灌頂(かんちょう)には結縁灌頂と伝法灌頂の二種類あり、前者は一般の入信者に大日如来と縁を結ばせるもので、後者は阿闍梨(あじゃり)という密教の教師になるための加行(けぎょう)を終えたものに与えられる。
灌頂を受けるには、まず大阿闍梨がひかえ、大壇には曼荼羅がえがかれた密室道場に入る。受者はこの道場に入る前に三昧耶戒をうけて目隠しされ、教授者にみちびかれて結界された道場に入り、渡された樒(しきみ)葉を曼荼羅の上に落とす。落ちたところの仏が生涯受者にとって縁ある仏となり、大阿闍梨は受者の頭に聖水をそそぎ、その仏の印を結ばせ、真言を三回唱えさせる。

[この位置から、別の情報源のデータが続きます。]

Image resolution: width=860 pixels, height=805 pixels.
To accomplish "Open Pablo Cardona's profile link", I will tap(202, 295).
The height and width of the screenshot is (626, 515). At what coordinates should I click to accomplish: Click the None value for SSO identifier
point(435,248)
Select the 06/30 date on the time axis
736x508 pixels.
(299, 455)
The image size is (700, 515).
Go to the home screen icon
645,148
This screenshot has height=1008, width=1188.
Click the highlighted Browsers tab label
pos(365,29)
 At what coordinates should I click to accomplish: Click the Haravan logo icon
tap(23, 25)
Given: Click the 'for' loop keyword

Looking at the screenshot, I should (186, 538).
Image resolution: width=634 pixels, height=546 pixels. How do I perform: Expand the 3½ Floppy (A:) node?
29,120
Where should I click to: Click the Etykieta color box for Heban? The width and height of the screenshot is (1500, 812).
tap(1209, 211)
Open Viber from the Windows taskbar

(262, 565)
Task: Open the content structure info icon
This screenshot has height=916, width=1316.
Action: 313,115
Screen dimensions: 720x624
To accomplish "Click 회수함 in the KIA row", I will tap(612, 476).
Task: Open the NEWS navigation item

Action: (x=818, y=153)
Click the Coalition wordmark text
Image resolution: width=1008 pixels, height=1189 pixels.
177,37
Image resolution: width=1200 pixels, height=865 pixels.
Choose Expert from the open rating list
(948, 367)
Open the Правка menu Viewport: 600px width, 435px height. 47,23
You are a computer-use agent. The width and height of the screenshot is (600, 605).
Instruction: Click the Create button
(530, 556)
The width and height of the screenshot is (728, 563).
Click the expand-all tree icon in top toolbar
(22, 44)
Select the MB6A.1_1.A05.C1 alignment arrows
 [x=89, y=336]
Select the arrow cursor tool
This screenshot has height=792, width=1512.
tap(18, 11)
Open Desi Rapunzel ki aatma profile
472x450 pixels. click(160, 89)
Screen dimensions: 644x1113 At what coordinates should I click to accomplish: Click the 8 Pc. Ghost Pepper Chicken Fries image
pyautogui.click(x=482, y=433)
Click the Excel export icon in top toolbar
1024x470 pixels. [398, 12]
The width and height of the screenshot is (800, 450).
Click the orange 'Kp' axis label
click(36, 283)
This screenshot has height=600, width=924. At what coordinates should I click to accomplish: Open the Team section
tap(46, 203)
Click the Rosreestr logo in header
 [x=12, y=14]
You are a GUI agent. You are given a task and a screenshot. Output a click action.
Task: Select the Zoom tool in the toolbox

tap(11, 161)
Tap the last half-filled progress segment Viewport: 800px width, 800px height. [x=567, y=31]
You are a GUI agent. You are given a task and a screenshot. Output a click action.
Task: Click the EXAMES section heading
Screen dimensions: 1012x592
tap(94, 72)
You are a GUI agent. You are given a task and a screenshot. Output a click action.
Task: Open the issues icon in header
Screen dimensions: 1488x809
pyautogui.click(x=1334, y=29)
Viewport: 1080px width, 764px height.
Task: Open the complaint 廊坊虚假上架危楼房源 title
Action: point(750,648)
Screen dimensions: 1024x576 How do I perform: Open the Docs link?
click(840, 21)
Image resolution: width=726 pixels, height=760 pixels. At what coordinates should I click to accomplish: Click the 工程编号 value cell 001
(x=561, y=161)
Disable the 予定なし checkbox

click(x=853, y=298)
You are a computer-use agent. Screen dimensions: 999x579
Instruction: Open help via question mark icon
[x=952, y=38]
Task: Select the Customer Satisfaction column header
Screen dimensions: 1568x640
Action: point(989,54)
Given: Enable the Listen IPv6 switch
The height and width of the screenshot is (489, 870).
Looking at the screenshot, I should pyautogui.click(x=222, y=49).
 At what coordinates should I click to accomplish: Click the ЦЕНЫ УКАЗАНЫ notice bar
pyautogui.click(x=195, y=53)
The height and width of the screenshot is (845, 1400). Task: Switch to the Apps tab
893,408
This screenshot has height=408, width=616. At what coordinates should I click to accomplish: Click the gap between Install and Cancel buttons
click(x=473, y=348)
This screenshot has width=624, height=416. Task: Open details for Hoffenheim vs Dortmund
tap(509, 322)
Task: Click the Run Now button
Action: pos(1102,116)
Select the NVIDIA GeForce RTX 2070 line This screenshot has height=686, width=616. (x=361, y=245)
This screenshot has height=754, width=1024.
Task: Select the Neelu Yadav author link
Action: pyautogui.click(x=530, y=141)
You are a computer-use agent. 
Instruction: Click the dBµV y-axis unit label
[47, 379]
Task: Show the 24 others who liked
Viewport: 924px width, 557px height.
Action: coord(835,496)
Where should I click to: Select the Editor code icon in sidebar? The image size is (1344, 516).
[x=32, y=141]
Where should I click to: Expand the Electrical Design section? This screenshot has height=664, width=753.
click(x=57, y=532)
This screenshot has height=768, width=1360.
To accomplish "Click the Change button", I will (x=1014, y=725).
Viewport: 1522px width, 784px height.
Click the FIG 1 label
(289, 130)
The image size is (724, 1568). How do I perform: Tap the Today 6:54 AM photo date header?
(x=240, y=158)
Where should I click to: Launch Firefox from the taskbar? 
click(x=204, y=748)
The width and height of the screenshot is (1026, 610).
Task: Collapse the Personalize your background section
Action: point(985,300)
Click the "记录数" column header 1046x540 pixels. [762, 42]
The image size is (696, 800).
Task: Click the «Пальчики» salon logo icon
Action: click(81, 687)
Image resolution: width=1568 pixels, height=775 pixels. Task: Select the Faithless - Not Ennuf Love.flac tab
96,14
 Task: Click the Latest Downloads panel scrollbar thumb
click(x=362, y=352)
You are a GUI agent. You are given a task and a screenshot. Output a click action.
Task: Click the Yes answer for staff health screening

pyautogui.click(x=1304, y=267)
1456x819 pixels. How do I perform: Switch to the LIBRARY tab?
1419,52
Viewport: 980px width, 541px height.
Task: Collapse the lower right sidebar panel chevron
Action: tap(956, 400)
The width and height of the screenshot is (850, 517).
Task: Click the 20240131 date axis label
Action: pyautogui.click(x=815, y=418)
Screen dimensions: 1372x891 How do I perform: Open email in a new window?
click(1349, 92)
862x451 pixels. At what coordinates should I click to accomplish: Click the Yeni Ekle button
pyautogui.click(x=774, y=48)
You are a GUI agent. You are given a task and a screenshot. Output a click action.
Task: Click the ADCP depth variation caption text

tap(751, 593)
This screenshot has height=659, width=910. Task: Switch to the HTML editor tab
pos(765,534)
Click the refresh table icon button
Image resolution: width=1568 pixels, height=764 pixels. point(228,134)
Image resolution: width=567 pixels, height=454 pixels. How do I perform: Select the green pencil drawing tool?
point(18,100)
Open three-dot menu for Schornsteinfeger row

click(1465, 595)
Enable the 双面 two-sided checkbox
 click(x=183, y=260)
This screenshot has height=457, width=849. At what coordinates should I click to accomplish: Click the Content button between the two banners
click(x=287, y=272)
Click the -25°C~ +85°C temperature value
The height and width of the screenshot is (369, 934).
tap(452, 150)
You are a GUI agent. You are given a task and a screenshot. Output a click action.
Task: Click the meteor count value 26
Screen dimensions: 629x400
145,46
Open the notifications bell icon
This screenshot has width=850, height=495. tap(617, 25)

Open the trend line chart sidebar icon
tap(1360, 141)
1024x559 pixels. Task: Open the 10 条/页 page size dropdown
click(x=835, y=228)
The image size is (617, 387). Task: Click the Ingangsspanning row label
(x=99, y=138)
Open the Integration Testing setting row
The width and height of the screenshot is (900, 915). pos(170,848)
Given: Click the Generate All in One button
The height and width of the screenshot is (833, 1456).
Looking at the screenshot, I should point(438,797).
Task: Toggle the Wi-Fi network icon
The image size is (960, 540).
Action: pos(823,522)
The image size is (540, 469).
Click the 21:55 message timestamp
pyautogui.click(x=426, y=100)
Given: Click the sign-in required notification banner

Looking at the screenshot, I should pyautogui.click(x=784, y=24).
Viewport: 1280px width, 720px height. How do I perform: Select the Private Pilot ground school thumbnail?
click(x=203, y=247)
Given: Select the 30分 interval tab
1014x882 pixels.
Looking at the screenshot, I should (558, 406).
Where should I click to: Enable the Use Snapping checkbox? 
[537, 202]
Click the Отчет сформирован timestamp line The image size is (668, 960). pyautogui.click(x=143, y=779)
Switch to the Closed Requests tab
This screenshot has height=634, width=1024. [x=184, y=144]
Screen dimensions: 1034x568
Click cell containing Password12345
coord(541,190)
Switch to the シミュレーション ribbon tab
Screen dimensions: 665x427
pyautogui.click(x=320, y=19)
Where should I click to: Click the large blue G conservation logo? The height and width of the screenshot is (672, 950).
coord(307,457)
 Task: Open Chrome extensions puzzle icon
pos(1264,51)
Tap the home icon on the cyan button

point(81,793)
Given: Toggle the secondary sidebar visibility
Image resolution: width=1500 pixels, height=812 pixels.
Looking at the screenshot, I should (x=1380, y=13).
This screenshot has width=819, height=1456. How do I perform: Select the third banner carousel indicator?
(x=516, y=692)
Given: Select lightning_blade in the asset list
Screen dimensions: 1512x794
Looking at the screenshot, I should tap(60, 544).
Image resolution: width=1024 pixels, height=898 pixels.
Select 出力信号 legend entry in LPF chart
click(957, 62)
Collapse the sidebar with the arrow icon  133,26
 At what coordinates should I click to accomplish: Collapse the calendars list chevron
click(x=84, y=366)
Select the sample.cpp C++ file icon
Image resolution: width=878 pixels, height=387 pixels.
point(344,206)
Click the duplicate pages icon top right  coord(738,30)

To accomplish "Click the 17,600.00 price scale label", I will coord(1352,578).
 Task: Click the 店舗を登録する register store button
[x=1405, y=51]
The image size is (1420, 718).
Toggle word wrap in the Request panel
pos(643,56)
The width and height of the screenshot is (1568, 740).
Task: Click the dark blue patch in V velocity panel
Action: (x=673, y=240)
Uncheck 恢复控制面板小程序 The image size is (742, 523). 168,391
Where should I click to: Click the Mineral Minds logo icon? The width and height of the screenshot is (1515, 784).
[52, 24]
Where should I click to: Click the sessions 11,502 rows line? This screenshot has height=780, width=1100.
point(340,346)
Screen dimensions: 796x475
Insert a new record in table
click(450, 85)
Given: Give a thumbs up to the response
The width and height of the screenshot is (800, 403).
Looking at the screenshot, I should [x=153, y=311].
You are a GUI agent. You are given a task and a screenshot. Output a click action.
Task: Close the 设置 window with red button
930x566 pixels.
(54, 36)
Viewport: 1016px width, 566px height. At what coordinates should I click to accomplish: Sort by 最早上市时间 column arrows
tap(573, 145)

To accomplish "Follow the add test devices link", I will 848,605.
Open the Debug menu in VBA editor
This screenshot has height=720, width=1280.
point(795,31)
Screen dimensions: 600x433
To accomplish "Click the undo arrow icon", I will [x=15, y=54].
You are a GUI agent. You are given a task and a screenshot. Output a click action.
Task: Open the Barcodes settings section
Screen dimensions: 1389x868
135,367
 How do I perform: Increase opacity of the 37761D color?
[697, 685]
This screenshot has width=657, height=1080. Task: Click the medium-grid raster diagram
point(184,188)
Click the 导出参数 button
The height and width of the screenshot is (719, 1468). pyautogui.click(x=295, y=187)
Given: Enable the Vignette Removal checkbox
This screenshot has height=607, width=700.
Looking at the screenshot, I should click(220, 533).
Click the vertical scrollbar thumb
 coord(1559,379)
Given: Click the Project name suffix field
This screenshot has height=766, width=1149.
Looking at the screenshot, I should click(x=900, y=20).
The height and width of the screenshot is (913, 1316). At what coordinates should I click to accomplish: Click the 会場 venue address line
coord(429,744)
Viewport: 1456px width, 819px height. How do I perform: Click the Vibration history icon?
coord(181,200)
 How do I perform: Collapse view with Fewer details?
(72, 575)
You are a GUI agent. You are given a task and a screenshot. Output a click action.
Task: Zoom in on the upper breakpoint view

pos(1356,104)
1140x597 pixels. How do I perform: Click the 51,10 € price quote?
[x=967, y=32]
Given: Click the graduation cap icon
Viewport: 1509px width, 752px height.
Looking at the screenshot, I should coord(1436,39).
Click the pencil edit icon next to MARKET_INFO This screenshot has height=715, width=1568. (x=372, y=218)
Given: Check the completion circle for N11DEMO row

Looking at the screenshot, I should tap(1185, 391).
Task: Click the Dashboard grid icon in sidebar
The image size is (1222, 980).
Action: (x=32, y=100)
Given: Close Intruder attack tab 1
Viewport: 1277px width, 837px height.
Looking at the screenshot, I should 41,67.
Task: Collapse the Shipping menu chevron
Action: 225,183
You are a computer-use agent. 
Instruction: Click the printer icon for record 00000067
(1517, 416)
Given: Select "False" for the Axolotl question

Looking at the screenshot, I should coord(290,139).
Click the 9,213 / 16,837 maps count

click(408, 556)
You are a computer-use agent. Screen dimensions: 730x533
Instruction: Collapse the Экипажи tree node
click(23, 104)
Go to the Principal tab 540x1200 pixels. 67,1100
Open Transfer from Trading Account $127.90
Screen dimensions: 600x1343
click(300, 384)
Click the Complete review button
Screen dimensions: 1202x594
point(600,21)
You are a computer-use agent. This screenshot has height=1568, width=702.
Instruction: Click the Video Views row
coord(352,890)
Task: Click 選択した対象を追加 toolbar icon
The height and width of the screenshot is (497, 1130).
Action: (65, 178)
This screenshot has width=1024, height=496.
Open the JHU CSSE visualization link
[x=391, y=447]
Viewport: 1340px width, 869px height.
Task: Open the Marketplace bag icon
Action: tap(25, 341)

こうして受者は即身成仏の教えに従い仏となる。
わが国の密教の僧侶は、伝法灌頂の儀式を金剛界、胎蔵界の二回うけ、密教僧として必要な道具とともに印信(灌頂許可状)を与えられ、一人前の阿闍梨となって人びとを導びく。この儀式の内容は秘密とされ、もし他のものにもらせば、越三昧耶(おつさんまや)の罪として密教教団から追放されることになっている。